I have considered with care petitions on behalf of both prisoners submitted by their solicitors, but I cannot find that there are any new considerations such as would justify my recommending interference with the decisions of the courts.

Is my right hon. Friend aware of the widespread conviction that this trial was politically motivated, as borne out by the savage brutality of the sentencing? Will he say, now that he has looked at petitions, that he has also looked at the notes that have passed between previous Attorney-Generals, Home Secretaries and Directors of Public Prosecutions following the 1972 Conservative conference? Will he also say whether, to his knowledge, parts of those notes have been deliberately destroyed to get rid of the concept that this was a politically motivated trial?

I have no knowledge at all of that matter. I have not looked, or sought to look, at the working papers of the previous administration, which would in no way be in accord with our constitutional practice.
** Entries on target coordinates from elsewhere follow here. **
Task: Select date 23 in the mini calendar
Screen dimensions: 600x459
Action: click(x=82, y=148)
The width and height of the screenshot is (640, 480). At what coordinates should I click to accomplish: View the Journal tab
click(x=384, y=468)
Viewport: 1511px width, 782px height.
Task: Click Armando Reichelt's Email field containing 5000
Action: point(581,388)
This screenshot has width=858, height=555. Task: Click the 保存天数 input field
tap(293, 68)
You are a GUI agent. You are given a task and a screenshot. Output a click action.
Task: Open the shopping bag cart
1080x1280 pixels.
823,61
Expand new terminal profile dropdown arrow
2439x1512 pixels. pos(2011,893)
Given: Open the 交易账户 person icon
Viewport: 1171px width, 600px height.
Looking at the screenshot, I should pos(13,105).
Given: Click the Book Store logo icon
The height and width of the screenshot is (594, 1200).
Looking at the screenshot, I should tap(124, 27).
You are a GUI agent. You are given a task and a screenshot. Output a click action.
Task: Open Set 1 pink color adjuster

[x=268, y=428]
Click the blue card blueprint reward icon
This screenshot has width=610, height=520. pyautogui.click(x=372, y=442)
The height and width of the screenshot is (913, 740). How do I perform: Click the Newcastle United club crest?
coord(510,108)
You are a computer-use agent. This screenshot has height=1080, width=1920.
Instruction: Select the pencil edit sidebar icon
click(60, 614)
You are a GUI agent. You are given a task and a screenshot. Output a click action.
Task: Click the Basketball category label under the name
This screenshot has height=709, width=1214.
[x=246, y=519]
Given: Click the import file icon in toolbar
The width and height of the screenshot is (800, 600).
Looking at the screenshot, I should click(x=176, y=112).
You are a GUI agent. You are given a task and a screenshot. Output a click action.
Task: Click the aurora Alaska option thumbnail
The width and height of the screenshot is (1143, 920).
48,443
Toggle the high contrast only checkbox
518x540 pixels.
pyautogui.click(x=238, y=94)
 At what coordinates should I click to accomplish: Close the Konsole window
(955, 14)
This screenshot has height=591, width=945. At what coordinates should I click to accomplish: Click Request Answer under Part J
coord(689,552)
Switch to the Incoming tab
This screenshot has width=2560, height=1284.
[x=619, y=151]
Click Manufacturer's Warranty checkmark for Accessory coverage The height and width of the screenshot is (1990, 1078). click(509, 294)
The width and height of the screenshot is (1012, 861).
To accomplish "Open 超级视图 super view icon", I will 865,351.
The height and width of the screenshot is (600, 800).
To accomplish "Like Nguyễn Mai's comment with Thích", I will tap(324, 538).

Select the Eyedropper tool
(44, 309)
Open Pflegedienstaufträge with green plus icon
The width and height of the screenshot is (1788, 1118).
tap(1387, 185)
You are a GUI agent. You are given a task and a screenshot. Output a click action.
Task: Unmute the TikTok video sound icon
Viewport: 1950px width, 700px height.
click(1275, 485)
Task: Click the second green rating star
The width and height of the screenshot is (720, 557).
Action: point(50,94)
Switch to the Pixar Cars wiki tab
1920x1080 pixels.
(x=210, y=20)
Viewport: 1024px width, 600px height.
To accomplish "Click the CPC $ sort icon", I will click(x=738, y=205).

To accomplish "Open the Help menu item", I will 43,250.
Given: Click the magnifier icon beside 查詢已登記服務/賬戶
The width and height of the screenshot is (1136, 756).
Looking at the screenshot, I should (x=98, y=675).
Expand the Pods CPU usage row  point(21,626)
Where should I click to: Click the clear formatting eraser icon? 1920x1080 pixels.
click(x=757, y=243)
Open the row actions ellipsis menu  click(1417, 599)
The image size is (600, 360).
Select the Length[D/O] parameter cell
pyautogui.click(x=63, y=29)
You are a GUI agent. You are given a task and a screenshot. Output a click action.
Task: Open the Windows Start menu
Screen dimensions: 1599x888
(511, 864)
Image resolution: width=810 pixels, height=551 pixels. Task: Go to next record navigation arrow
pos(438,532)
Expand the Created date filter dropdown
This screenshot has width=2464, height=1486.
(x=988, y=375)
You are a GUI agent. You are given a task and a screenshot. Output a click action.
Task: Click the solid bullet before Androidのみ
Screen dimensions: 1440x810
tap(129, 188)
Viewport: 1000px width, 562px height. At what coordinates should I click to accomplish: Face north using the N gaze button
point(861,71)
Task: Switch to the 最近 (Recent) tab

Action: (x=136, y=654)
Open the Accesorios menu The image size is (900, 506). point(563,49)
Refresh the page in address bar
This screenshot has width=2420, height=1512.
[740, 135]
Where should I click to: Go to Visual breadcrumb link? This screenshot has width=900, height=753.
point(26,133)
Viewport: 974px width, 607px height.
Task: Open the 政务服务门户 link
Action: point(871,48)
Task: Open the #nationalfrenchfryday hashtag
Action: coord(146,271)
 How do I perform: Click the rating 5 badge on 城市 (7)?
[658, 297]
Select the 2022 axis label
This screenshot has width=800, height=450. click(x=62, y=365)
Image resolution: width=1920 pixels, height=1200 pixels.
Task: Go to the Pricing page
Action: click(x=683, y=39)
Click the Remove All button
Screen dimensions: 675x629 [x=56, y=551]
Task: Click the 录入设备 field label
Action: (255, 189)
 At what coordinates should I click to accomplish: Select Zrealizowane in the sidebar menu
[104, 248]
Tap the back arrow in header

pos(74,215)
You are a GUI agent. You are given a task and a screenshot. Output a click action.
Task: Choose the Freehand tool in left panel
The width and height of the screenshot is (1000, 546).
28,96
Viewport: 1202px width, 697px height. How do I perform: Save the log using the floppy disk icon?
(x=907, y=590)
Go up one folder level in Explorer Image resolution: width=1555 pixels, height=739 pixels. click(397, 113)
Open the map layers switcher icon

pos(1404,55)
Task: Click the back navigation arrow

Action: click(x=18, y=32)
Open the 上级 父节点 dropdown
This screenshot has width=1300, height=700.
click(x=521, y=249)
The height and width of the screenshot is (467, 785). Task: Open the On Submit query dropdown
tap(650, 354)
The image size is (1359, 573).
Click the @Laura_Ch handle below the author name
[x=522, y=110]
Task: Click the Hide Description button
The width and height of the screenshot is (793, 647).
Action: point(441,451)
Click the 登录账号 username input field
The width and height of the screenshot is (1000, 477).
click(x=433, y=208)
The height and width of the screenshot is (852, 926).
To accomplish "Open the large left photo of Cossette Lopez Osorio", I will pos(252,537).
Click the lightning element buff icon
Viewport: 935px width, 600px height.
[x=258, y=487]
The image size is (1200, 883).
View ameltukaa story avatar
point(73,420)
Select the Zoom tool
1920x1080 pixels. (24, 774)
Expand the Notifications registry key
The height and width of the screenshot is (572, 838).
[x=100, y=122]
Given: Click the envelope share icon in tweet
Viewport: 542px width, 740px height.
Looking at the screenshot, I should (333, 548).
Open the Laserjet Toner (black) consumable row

What I have to consider is that a court reached a decision on this matter and that that decision was upheld by the Court of Appeal as recently as three months ago. It is not a question of my delivering a judgment—in either my personal or my ministerial capacity—as to what I think about the sentences or, for that matter, the verdict. Were I to do that I can assure my hon. Friend and the House that I could unearth hundreds, perhaps thousands, of cases on which I could take a view—as could every hon. Member—different from that which particular courts may have taken. I do not believe that it is the duty of anyone holding my office to try to do that. Were I to start on that slope I would find it a very slippery one indeed.

Will the right hon. Gentleman make it clear that there is not a shred of evidence to show that this prosecution was politically motivated in its conception, or was conducted in a political way as it went on? Will the Home Secretary accept the congratulations of the House for standing up to a vigorous campaign which was politically motivated and which is thoroughly to be deplored?

I have nothing to add to what I have already said relating to the first point of the hon. Member's supplementary question. As to congratulations, I seek no congratulations from any part of the House in the discharge of what is always a difficult duty. Nor do I make any objection to people taking political points. Any campaign is politically motivated. It is my duty to reach a decision independent of campaigns.

Whether or not the prosecution was motivated by political reasons, may I ask my right hon. Friend whether he has had any evidence presented to him, from whatever source, to the effect that the judicial process itself was suspect?